As medical conferences go, it wasn't exactly traditional.
Women physicians greatly outnumbered the men at the weekend gathering in Huntington Beach. The gender imbalance (about 120 to 5) was somewhat understandable since the meeting--"Current Issues in Women's Health Care"--was sponsored by the American Medical Women's Assn., a Virginia-based organization of 11,000 women physicians and medical students.
And while the program included topics of traditional concern to women--treatment of rape survivors and use of estrogen for menopausal symptoms--the gloomiest and most startling talks centered on issues often but mistakenly viewed as mainly men's problems: AIDS, cocaine and heart disease.
Welcome to the front lines of reality medicine, where an infectious disease specialist from the federal Centers for Disease Control fired the first round, claiming many heterosexual women have a false sense of immunity about AIDS.
Women are four times as likely as men to acquire AIDS through heterosexual intercourse, said Dr. Mary E. Guinan, CDC assistant director for science and a visiting professor of medicine at Emory University, Atlanta. But many women are lulled into thinking otherwise, she charged, partly due to women's magazine articles that reassure readers there's little risk of them contracting the disease.
CDC statistics suggest otherwise. As of July, 1988, 339 men and 1,223 women in the United States have acquired the disease through heterosexual intercourse, Guinan said. Last year, 10.7% of all reported AIDS cases were women, she said. "By 1992, we expect women will account for 13%-15% of all AIDS cases," she said, acknowledging that "i.v. drug use is still the most important transmission category for women" but far from the only category.
Although the number of women who acquire AIDS through heterosexual intercourse is still relatively small, Guinan reasons that any number is cause for concern.
"The risk of sexually transmitted disease (STD) does not depend on socioeconomic group, personal hygiene, education, income, race or sex," she added. And the risk of contracting any sexually transmitted disease increases, she added, as the number of lifetime sex partners increases.
Generally speaking, she added, "one lifetime sexual partner is a thing of the past. I would say less than 15% of our population is in that category."
Acknowledging that the route to preventing AIDS and other STDs is not an easy one, Guinan suggested that condom use somehow be made more appealing. "What we need is something like 'The Joy of Sex With Condoms,' " she said.
Stemming the use of crack--a cocaine derivative that's smoked in a pipe or in cigarettes--is also vital to stemming AIDS, according to Guinan and another speaker, Dr. Mindy Fullilove, director of Multicultural Inquiry and Research on AIDS at the Bayview-Hunter's Point Foundation in San Francisco.
Fullilove, an assistant clinical professor of psychiatry at UC San Francisco, elaborated on the crack-AIDS connection. "Crack gives an intense high," she said.

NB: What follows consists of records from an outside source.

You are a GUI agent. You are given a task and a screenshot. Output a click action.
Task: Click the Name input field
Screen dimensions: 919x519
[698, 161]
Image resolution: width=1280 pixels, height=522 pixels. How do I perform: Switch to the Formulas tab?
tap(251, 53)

Crack "turns people on" and "a woman at the mercy of crack is totally unable to say, 'Oh, stop, let's use a condom.' "
"There is no rational sexual behavior where crack is involved," Guinan said. "If we don't get to the crack house, the spread of AIDS and other STDs is just going to escalate beyond belief. . . . Until we eliminate crack in our communities, we're not going to prevent AIDS in women."
In Fullilove's pilot study of 23 crack users, ages 13-19, 40% had suffered from at least one STD, according to their self-reports. And 30% admitted having had more than five sexual partners in the last year. "In the general population, surveys show, (only) about 6% of those age 18-29 have more than five partners a year," Fullilove said.

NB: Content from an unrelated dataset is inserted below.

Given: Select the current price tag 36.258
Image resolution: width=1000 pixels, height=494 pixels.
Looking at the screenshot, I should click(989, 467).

She calls crack "a manufacturer's dream and a physician's nightmare." Addiction can occur quickly and supplies are cheap, Fullilove explained. "In our area, you can get a hit on a crack pipe for $1. For a few dollars, you can get a cigarette (with crack) . . . and we don't know how to treat the addiction." Under study, she said, is the use of antidepressants and acupuncture.
Another killer, heart disease, has typically been considered more a man's problem than a woman's. But research and clinical observation suggest that's not entirely accurate, said Dr. Nanette Wenger, a professor of medicine at Emory University School of Medicine and director of the Cardiac Clinic at Grady Memorial Hospital.
Women are more likely to have heart attacks that are not diagnosed as such, she said. And although women often develop heart disease later in life than men do, "once it occurs, the outcome is more serious." And an initial heart attack is more likely to kill women than men, she added.
Other studies show that women suffer more anxiety and depression than men following heart attacks and have less relief of symptoms after undergoing coronary artery bypass graft surgery, she said.
Despite the sobering statistics and predictions, the weekend conference did have its lighter moments. During Guinan's talk on rational sexual behavior, she cited a survey that found men didn't always tell the truth about their sexual histories, explaining, "This survey shows that men lie."
"No-o-o," the audience shot back in mock disbelief.
" Some men lie," Guinan rephrased. "And those of us with a prolonged single life are more apt to meet up with them."